Assigned task: Beginning with the first entry, restate the data word for word and leave out the images.

(Collection entries)
..........
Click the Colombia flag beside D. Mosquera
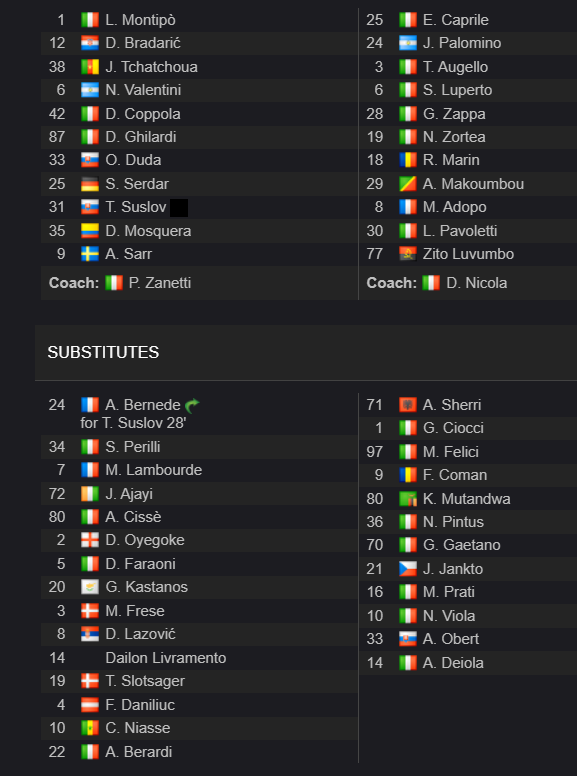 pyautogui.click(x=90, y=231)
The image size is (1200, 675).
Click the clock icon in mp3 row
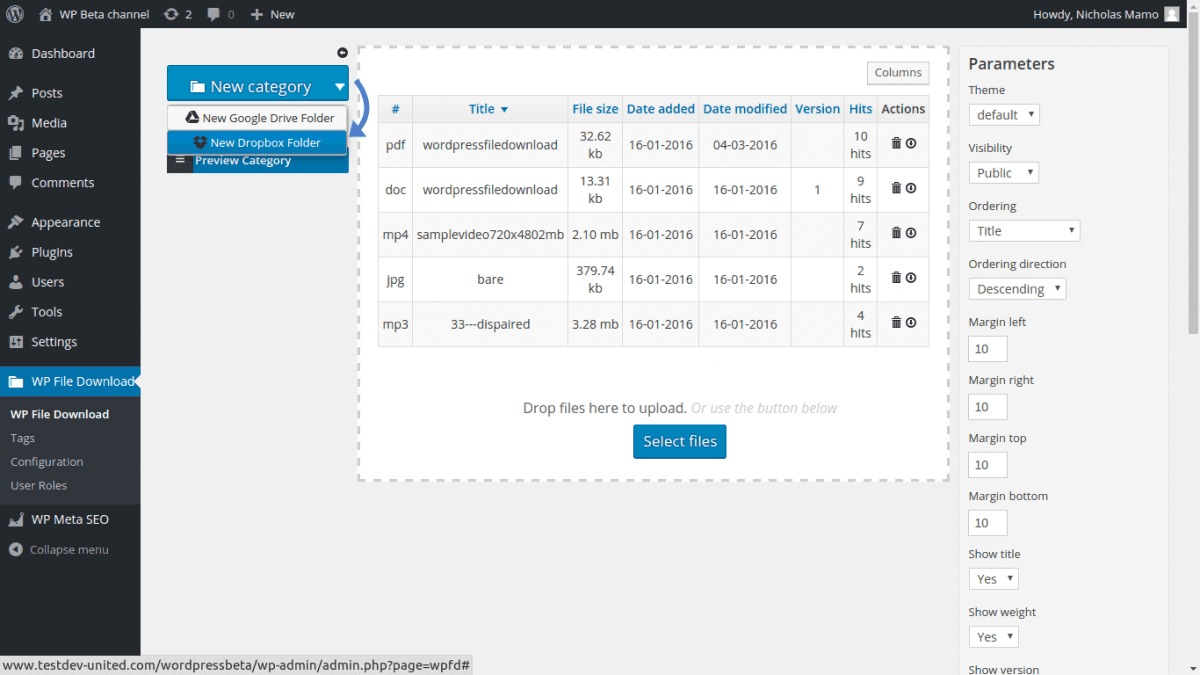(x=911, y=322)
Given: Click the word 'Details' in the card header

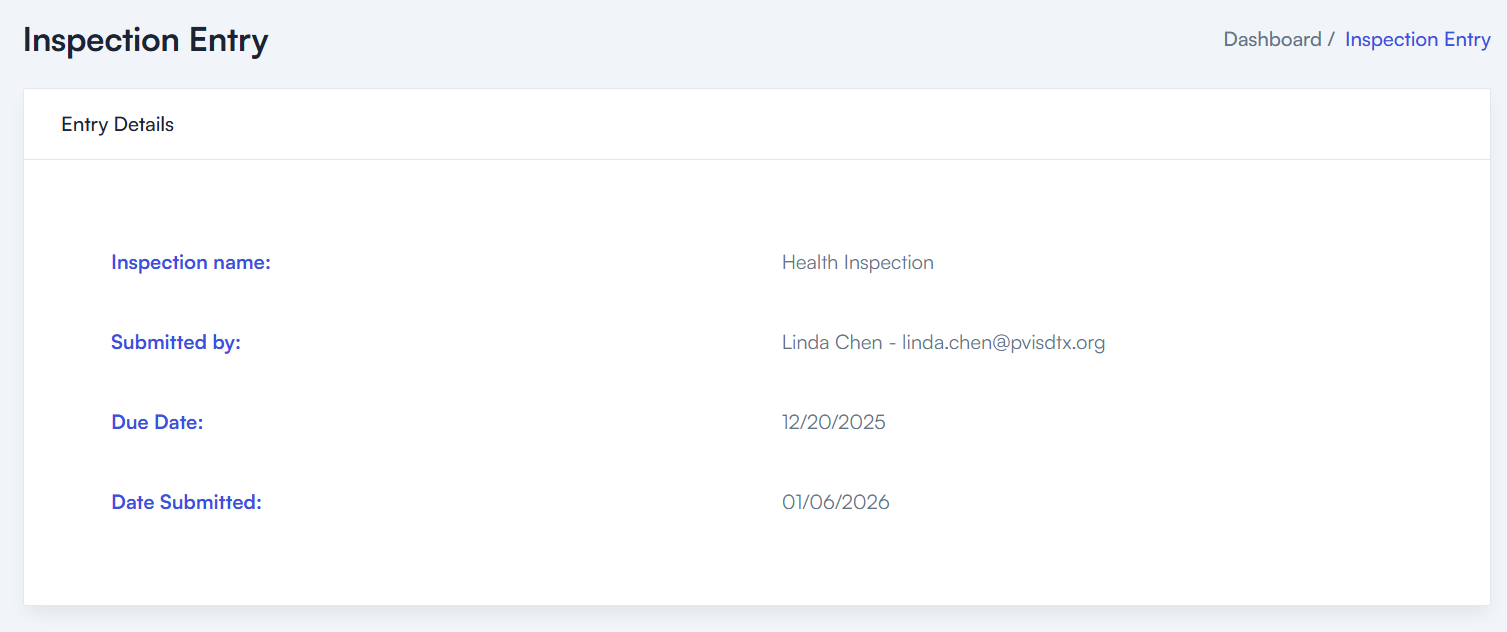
..........
Task result:
Click the Colombia flag beside D. Mosquera
 pyautogui.click(x=90, y=231)
The image size is (1200, 675).
Click the clock icon in mp3 row
(x=911, y=322)
Given: Click the word 'Details' in the card header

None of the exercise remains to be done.